Pakistan only Saarc countries that improved its Corruption: TI
27 January, 2016
ISLAMABAD: The Transparency International (TI) maintained on Tuesday that Pakistan was the only country among the five Saarc countries that improved its Corruption Perceptions Index (CPI) score.
The other four countries scored the same or less points as compared to the score in 2014, the TI said in its report on CPI 2015, to be formally launched on Wednesday.
TI Pakistan Chairman Sohail Muzaffar said in a statement that the CPI score for Pakistan had again increased by one point to 30, and the country’s rank had improved by three.
“Pakistan should have performed better, which can be achieved by having on-ground measures for the implementation of zero tolerance to corruption,” he added.

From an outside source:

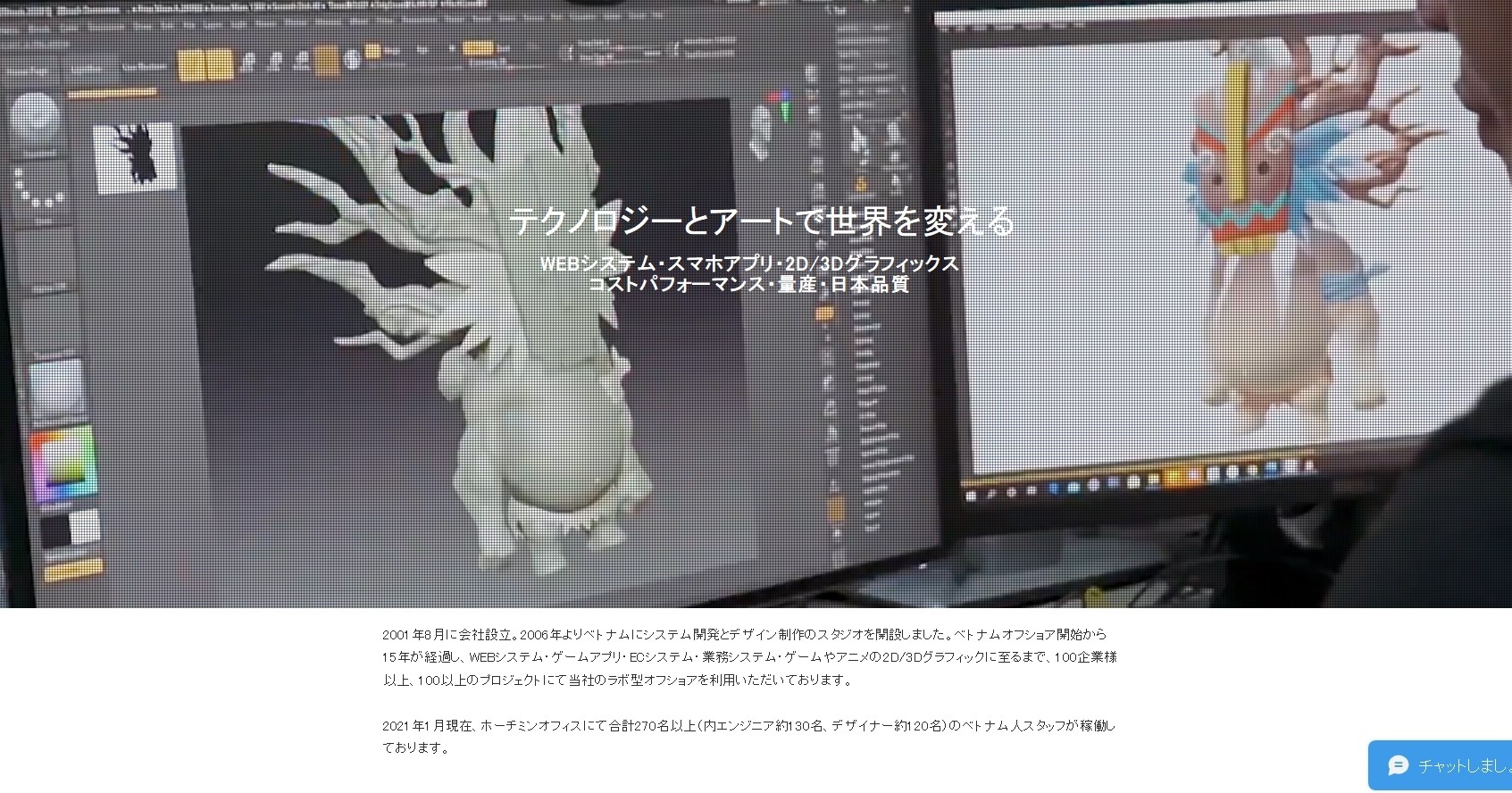Open the gray material preview thumbnail
Screen dimensions: 1512x793
(x=55, y=388)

He hoped that the government would take serious steps to implement the recommendations of TI Pakistan which might result in marked reduction of corruption and much better CPI in future years.

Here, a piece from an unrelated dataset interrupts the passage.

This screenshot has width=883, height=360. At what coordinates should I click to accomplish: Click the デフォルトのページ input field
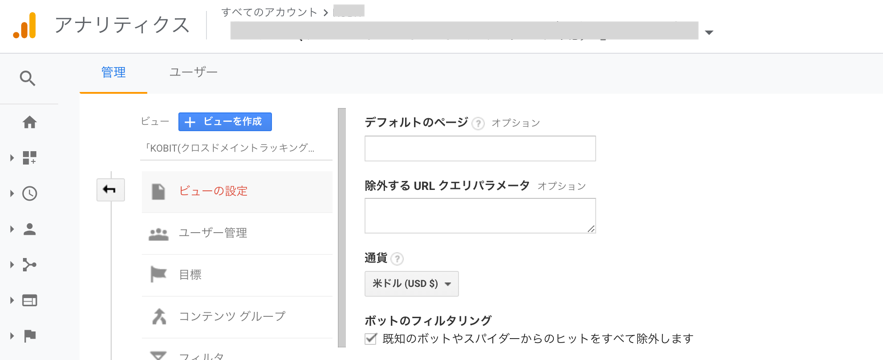pyautogui.click(x=480, y=149)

The index covered perceptions of public sector corruption in 168 countries. The CPI 2015 showed that people working together can succeed in the battle against corruption. Although corruption is still rife globally, more countries improved their scores in the 2015 edition of Transparency International’s CPI than declined.
Overall, two-thirds of the 168 countries on the 2015 index scored below 50, on a scale from 0 (perceived to be highly corrupt) to 100 (perceived to be very clean).

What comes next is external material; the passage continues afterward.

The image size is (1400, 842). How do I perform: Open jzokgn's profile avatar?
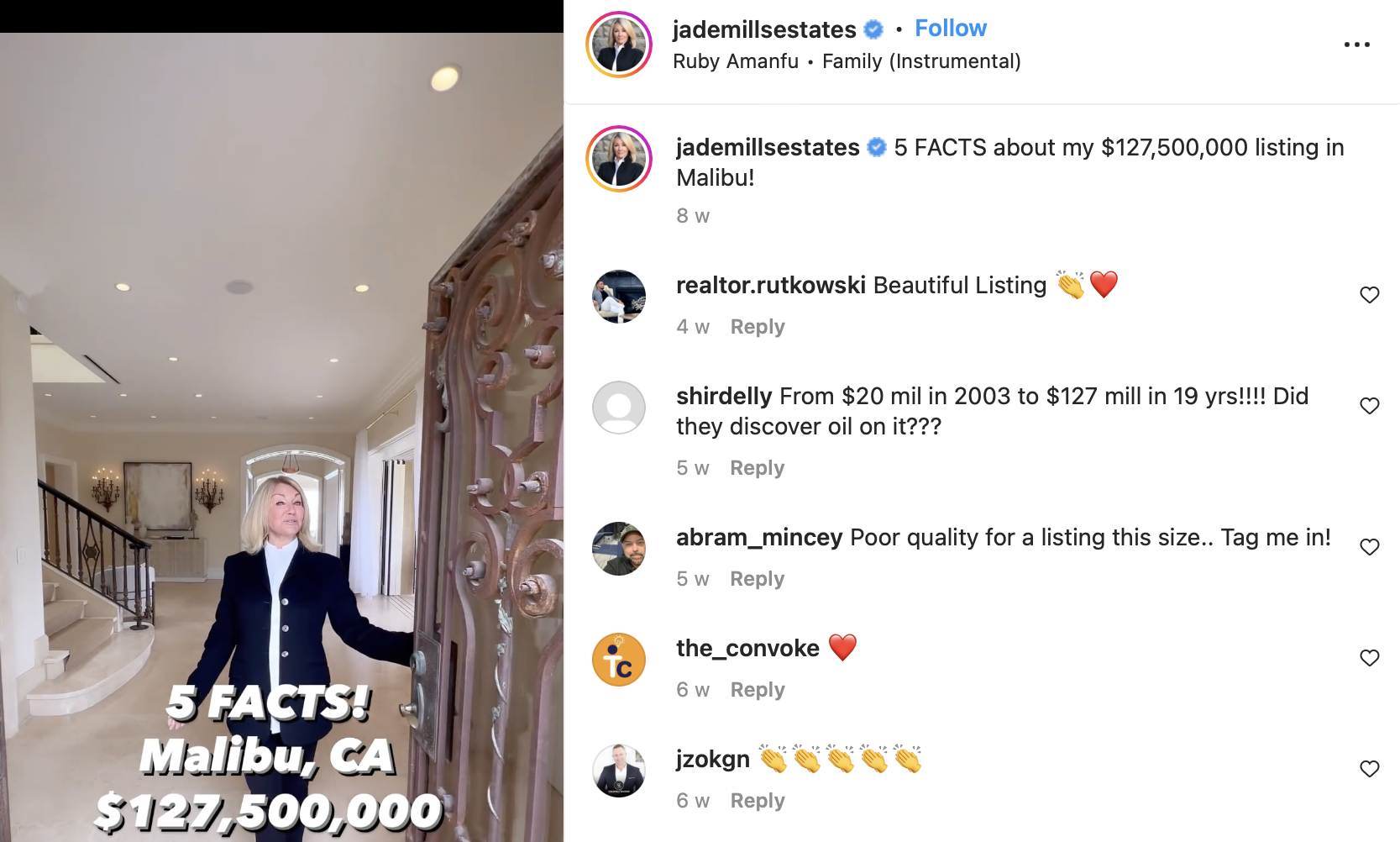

Yet in places like Guatemala, Sri Lanka and Ghana, citizen activists in groups and on their own worked hard to drive out the corrupt, sending a strong message that should encourage others to take a decisive action in 2016.
Brazil was the bigger decliner in the index, falling 5 points and dropping 7 positions to a rank of 76.
The unfolding Petrobras scandal brought people into the streets in 2015 and the start of judicial process may help Brazil stop corruption.
Denmark took the top spot for the second year running, with North Korea and Somalia the worst performers, scoring just 8 points each. The big decliners in the past four years include Libya, Australia, Brazil, Spain and Turkey. The big improvers include Greece, Senegal and the United Kingdom.